Arbitration Eligibles: Chicago White Sox

The White Sox are next in our 2013 Arbitration Eligibles series. Matt Swartz's salary projections are below.

Chicago’s class of arbitration eligible players consists of four first timers, two of whom project as non-tender candidates.

Humber’s season began with a perfect game, but it could end with a non-tender. He projects to earn more than $1MM and could be released given his 2012 production. Not only did he miss time with a strained elbow, he struggled for much of the season and finished the year with a 6.44 ERA and 23 home runs allowed in 102 innings.

Johnson appeared in 14 games with the White Sox once rosters expanded in September, but he doesn't appear to have a significant role on next year's White Sox team.
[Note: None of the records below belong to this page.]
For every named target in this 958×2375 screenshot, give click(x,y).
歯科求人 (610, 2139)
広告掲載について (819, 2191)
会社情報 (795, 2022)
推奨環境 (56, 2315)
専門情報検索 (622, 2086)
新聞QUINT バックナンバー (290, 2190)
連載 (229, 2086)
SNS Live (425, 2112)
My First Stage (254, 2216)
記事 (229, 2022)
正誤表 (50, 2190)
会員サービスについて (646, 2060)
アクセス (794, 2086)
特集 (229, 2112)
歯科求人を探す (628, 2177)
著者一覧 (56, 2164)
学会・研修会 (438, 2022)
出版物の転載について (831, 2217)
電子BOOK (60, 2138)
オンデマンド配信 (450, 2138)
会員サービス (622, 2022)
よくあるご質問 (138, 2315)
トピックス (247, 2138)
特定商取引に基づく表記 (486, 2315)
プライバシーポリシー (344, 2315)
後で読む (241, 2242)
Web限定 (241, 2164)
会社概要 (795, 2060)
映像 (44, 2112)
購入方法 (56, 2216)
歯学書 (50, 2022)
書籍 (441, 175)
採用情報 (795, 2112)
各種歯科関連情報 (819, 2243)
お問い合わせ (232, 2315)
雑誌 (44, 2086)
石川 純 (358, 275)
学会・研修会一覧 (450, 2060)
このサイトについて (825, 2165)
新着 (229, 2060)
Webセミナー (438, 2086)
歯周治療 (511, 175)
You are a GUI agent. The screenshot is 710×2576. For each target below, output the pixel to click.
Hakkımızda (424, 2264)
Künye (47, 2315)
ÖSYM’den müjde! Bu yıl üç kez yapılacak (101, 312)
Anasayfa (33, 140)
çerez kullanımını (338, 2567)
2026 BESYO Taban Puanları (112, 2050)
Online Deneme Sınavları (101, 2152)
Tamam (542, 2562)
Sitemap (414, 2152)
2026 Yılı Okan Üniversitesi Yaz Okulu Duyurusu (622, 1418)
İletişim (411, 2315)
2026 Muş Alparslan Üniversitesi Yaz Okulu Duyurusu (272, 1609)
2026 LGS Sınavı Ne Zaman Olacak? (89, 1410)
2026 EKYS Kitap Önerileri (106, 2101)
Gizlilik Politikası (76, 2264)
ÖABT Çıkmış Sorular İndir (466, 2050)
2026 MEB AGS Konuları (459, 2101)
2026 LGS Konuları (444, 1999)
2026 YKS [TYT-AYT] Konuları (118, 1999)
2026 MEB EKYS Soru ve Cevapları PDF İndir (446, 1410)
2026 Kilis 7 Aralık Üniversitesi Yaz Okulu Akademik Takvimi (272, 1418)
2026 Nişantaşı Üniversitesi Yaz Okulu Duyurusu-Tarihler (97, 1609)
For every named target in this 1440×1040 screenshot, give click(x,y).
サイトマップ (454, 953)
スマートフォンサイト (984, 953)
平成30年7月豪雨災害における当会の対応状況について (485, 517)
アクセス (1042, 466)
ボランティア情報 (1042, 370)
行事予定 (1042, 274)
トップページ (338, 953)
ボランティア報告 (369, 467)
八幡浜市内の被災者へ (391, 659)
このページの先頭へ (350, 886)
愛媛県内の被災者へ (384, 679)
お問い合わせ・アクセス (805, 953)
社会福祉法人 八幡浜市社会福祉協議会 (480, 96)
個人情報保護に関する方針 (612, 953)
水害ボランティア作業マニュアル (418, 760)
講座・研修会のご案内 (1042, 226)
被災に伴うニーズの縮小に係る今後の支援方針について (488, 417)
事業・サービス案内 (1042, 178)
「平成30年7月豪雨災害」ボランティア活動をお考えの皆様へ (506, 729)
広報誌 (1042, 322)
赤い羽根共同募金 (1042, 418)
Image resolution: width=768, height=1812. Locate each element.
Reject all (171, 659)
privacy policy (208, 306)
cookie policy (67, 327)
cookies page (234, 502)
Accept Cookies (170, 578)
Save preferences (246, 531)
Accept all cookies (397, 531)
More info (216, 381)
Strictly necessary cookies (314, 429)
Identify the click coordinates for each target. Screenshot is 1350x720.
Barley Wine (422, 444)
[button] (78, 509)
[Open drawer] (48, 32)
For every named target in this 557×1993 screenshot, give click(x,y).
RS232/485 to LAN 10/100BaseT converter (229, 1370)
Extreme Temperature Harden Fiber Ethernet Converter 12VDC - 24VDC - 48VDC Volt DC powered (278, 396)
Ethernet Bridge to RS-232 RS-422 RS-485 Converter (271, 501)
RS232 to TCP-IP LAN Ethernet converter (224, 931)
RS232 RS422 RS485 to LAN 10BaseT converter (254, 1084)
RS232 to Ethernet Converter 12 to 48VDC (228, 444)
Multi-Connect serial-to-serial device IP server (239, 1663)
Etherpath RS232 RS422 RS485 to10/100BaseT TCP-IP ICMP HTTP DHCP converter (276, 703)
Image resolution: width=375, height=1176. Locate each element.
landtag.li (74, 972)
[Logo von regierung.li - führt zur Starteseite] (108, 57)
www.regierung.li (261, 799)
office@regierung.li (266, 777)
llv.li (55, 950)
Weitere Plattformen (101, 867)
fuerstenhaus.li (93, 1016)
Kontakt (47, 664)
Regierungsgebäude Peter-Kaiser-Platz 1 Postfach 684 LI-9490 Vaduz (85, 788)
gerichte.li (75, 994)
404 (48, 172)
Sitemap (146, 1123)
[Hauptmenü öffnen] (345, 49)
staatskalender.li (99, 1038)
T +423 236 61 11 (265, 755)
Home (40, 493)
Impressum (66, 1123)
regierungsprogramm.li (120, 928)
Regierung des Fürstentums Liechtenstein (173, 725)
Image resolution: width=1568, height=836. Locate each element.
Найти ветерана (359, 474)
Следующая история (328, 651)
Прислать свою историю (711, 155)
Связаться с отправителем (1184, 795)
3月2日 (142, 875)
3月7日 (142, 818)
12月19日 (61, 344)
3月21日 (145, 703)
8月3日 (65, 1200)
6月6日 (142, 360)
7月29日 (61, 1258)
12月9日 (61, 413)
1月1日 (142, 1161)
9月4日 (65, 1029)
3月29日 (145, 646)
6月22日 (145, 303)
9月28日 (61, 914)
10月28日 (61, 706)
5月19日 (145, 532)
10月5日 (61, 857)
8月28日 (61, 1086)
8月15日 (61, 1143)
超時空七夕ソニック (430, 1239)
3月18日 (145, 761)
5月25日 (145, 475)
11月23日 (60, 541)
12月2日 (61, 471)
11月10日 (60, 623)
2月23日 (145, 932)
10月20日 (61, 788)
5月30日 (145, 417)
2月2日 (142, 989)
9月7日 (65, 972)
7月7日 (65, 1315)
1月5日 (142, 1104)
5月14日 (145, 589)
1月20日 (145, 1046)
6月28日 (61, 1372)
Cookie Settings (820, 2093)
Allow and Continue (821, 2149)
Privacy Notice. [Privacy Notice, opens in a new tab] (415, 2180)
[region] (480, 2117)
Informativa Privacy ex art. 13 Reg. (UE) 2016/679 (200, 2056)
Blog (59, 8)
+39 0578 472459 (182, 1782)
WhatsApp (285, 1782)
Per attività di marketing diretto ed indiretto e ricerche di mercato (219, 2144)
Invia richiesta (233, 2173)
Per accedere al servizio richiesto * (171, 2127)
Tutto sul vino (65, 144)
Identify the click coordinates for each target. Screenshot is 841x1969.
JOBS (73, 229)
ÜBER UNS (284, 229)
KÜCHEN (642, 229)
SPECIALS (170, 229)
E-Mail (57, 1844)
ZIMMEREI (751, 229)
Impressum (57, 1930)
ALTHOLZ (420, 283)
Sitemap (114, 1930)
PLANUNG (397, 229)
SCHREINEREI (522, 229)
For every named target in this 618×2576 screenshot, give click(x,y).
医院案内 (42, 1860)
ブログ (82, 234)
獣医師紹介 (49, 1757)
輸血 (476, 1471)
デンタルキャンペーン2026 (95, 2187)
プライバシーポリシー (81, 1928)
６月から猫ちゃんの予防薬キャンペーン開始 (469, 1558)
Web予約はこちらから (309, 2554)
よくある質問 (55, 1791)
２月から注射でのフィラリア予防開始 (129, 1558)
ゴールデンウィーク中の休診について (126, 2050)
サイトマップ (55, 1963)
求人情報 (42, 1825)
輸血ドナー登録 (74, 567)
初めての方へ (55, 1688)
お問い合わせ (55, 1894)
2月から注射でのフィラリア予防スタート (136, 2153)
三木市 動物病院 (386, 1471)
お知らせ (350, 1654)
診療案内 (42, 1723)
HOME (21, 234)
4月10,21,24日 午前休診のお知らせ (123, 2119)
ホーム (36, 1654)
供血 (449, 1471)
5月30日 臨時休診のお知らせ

He, too, could lose his roster spot on or before the November 30th deadline for teams to tender contracts to arbitration eligible players.

Beckham has been a fixture in Chicago's lineup since 2009, and he has some power, so he projects to earn north of $3MM as a first time eligible player. While his 2012 numbers are nothing extraordinary, he has a long track record at the MLB level that will help his case.

De Aza, on the other hand, picked up 60% of his career plate appearances this past season. He doesn't have the career bulk to match Beckham's projected salary, but he'll still earn a substantial raise — expect a salary in the $1.7MM range for the center fielder.

If the White Sox tender contracts to only Beckham and De Aza, they'll be looking at an estimated total just shy of $5MM for the two players. That total could rise if the White Sox choose to retain Johnson and Humber, but even then it won’t climb by much.